• The problem
Format the rows from the very first line through the line containing "tap(19, 644)", both ends included, as a Markdown table with a No column numbering each line and a Line column holding its text. Leave out blank lines.

• Given entries
## start

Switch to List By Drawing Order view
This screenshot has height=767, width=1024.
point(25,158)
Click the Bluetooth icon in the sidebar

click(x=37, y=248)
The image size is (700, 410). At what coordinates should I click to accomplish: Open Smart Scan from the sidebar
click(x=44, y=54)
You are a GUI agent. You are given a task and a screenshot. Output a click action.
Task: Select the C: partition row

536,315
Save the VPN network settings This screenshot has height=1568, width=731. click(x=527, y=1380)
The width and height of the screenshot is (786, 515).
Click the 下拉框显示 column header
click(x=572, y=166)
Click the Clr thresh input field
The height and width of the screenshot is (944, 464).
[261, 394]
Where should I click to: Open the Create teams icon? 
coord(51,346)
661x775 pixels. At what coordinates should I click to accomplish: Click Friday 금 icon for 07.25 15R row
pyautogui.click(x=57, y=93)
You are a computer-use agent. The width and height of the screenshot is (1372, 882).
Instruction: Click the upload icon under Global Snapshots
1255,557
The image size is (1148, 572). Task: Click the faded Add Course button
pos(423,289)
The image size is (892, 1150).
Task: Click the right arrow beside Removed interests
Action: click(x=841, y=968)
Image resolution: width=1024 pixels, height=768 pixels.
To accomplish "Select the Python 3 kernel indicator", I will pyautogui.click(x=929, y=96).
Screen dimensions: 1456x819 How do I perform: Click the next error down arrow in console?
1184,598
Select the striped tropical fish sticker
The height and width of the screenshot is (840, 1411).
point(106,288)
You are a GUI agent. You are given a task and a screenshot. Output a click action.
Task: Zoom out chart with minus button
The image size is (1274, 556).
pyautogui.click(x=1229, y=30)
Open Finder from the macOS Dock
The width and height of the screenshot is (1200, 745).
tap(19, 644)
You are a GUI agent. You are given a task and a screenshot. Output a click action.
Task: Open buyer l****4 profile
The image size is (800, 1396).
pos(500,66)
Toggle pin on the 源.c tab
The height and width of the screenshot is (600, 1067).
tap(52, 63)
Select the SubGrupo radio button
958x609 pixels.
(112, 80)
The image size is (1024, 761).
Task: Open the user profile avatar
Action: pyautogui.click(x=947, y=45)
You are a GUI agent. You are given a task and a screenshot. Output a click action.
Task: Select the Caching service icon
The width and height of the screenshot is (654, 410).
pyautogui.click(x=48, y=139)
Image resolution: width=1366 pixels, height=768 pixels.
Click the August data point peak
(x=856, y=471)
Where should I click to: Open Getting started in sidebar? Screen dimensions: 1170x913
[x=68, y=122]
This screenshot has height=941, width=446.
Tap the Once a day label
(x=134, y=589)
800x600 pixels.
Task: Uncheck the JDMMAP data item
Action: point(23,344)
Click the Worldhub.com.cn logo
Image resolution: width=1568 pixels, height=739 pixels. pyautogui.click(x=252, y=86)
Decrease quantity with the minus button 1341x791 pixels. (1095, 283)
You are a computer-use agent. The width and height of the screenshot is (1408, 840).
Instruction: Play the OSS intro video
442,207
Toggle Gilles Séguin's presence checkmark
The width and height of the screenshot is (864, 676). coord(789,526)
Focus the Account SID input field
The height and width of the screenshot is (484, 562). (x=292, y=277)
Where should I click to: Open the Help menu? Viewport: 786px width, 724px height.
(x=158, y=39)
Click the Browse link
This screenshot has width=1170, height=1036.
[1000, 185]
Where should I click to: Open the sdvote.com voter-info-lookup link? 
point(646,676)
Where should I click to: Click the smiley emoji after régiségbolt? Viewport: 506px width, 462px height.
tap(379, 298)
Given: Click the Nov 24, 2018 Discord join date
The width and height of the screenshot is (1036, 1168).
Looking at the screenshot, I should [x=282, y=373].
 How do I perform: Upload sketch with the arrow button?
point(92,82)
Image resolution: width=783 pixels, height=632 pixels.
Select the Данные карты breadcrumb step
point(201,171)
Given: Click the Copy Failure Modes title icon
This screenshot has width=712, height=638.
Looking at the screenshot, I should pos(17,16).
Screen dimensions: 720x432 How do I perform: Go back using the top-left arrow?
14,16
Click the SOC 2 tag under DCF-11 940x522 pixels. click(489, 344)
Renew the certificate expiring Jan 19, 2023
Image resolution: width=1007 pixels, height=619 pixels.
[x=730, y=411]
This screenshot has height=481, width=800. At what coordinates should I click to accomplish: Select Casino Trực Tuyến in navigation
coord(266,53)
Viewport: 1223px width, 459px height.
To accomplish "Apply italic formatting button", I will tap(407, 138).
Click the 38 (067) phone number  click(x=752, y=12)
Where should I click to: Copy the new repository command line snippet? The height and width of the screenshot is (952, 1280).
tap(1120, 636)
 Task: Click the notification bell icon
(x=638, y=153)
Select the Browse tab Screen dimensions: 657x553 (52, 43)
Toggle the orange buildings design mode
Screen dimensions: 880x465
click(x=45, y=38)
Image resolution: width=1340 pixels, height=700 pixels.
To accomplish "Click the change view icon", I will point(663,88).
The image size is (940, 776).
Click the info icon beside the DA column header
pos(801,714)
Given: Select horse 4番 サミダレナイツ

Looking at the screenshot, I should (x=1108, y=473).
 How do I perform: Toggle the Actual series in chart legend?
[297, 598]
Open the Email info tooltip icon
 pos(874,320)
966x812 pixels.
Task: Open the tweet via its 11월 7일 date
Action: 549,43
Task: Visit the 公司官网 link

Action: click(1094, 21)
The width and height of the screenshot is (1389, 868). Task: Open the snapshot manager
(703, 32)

## end

• Worked solution
| No | Line |
|---|---|
| 1 | Switch to List By Drawing Order view |
| 2 | This screenshot has height=767, width=1024. |
| 3 | point(25,158) |
| 4 | Click the Bluetooth icon in the sidebar |
| 5 | click(x=37, y=248) |
| 6 | The image size is (700, 410). At what coordinates should I click to accomplish: Open Smart Scan from the sidebar |
| 7 | click(x=44, y=54) |
| 8 | You are a GUI agent. You are given a task and a screenshot. Output a click action. |
| 9 | Task: Select the C: partition row |
| 10 | 536,315 |
| 11 | Save the VPN network settings This screenshot has height=1568, width=731. click(x=527, y=1380) |
| 12 | The width and height of the screenshot is (786, 515). |
| 13 | Click the 下拉框显示 column header |
| 14 | click(x=572, y=166) |
| 15 | Click the Clr thresh input field |
| 16 | The height and width of the screenshot is (944, 464). |
| 17 | [261, 394] |
| 18 | Where should I click to: Open the Create teams icon?  |
| 19 | coord(51,346) |
| 20 | 661x775 pixels. At what coordinates should I click to accomplish: Click Friday 금 icon for 07.25 15R row |
| 21 | pyautogui.click(x=57, y=93) |
| 22 | You are a computer-use agent. The width and height of the screenshot is (1372, 882). |
| 23 | Instruction: Click the upload icon under Global Snapshots |
| 24 | 1255,557 |
| 25 | The image size is (1148, 572). Task: Click the faded Add Course button |
| 26 | pos(423,289) |
| 27 | The image size is (892, 1150). |
| 28 | Task: Click the right arrow beside Removed interests |
| 29 | Action: click(x=841, y=968) |
| 30 | Image resolution: width=1024 pixels, height=768 pixels. |
| 31 | To accomplish "Select the Python 3 kernel indicator", I will pyautogui.click(x=929, y=96). |
| 32 | Screen dimensions: 1456x819 How do I perform: Click the next error down arrow in console? |
| 33 | 1184,598 |
| 34 | Select the striped tropical fish sticker |
| 35 | The height and width of the screenshot is (840, 1411). |
| 36 | point(106,288) |
| 37 | You are a GUI agent. You are given a task and a screenshot. Output a click action. |
| 38 | Task: Zoom out chart with minus button |
| 39 | The image size is (1274, 556). |
| 40 | pyautogui.click(x=1229, y=30) |
| 41 | Open Finder from the macOS Dock |
| 42 | The width and height of the screenshot is (1200, 745). |
| 43 | tap(19, 644) |